• _Work task_: Pictures excluded, please retype exactly the lines from the start of the data through the line that contains "This screenshot has height=436, width=540.", both ends kept, and nothing beyond them.
─── Material for this exercise
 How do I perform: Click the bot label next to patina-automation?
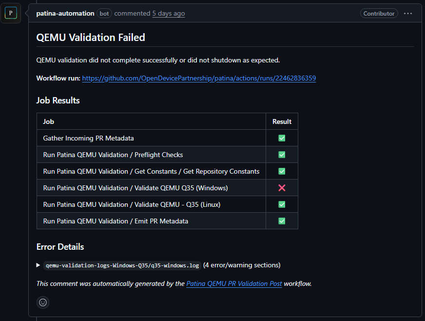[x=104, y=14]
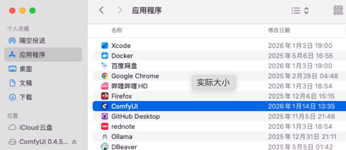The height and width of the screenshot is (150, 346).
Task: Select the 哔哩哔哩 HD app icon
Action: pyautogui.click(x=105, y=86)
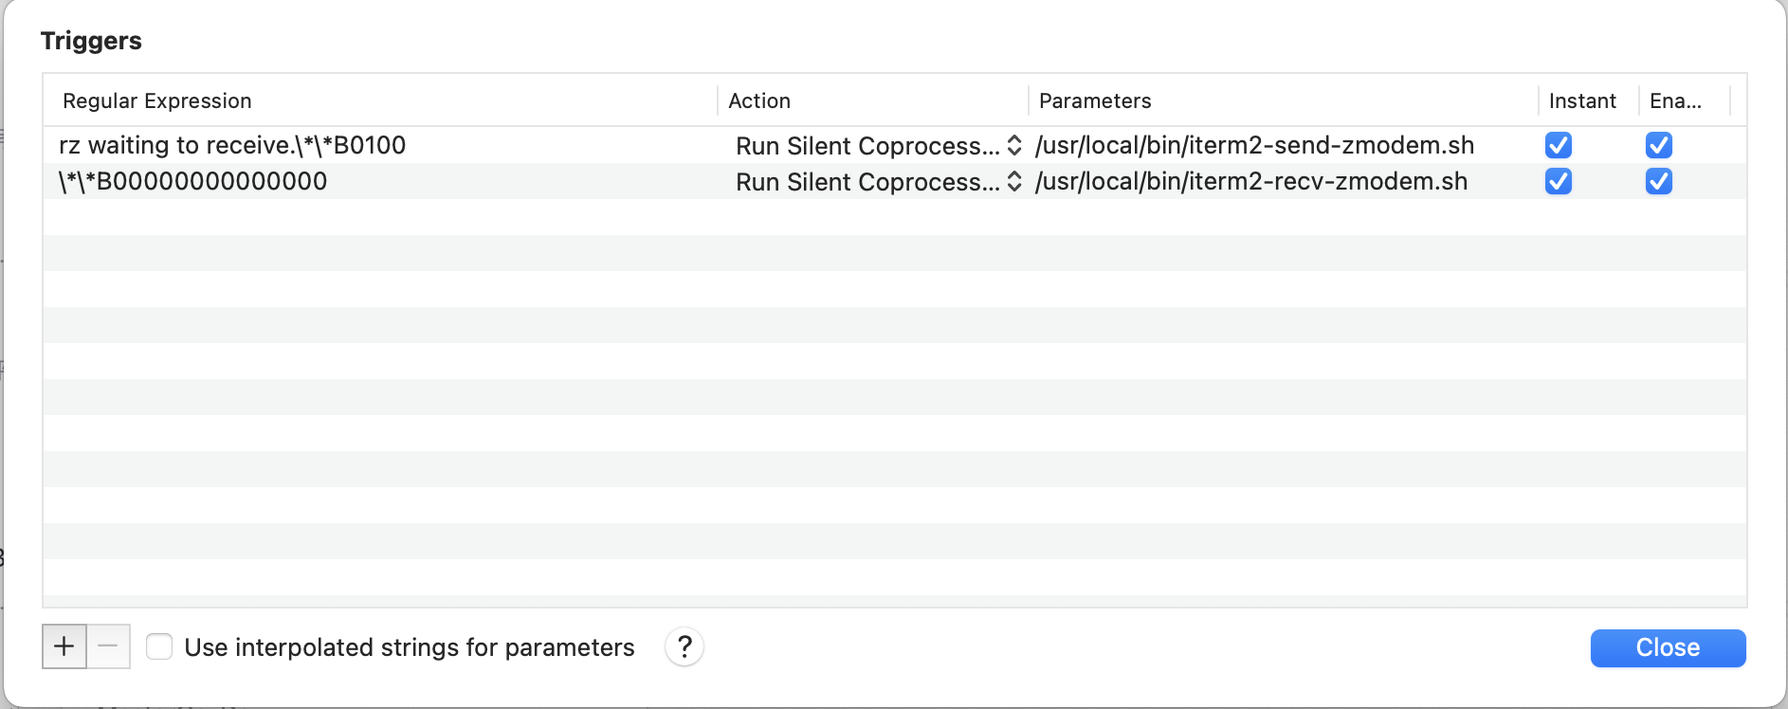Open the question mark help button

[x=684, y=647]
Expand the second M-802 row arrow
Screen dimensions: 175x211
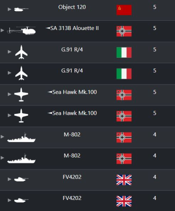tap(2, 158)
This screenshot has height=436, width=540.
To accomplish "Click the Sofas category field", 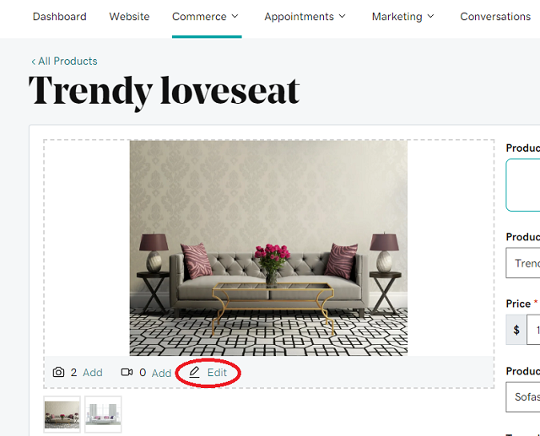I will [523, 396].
──────
• _Your solution_:
 How do I perform: Click the bot label next to patina-automation?
[x=104, y=14]
The height and width of the screenshot is (150, 346).
Task: Select the 哔哩哔哩 HD app icon
Action: pyautogui.click(x=105, y=86)
Open the question mark help button

[x=684, y=647]
Expand the second M-802 row arrow
Screen dimensions: 175x211
tap(2, 158)
This screenshot has height=436, width=540.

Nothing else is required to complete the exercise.